Sgur na Ruaidhe                    993m     1hr   59mins
Carn nan Gobhar                   992m     2hrs 57mins
Sgurr a' Choire Ghlais         1083m     3hrs 45mins
*Creag Ghorm a' Bhealaich 1030m     4hrs 31mins
Sugar Fhuar Thuill              1049m     4hrs 50mins 

* top  

I left home early to try and beat the A9 traffic but 20 minutes at the Broxden roundabout in Perth and then a game of follow my leader up the A9 put paid to my good intentions. It was 11:30am by the time I reached Strathfarrar and was allowed a late entry through the locked gate up this magical but private glen. The gate lady warned me about not arriving back late. I would have seven and a half hours to drive up the glen, climb the four munros, walk back 7 kilometres to the car, drive back down the glen and escape before she locked the gate for the night and reported me missing.

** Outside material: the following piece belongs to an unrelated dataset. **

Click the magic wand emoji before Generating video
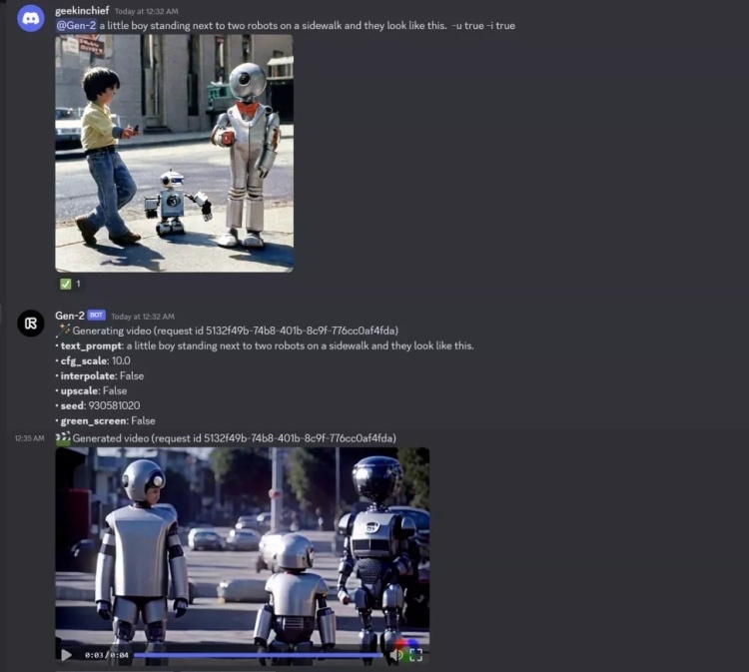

Strathfarrar is like going back in time. The glorious long glen provides a remnant of beautiful birch and scots pine woodland along a clear rippling river. It is a game reserve for men in tweed with fly fishing rods strapped on their land rovers (the real ones, not monstrous urban chic range) and the only incursion to its Edwardian charm are 1950's hydro electricity stations complete with obtrusive pylons. I parked at he east end of the four hills and was warned by a woman in the next car, who had just returned from walking part way up the hill with her husband, that the ascent is very muddy and I should wear boots. I didn't have any with me having long ago relegated boots to winter and wet autumn usage.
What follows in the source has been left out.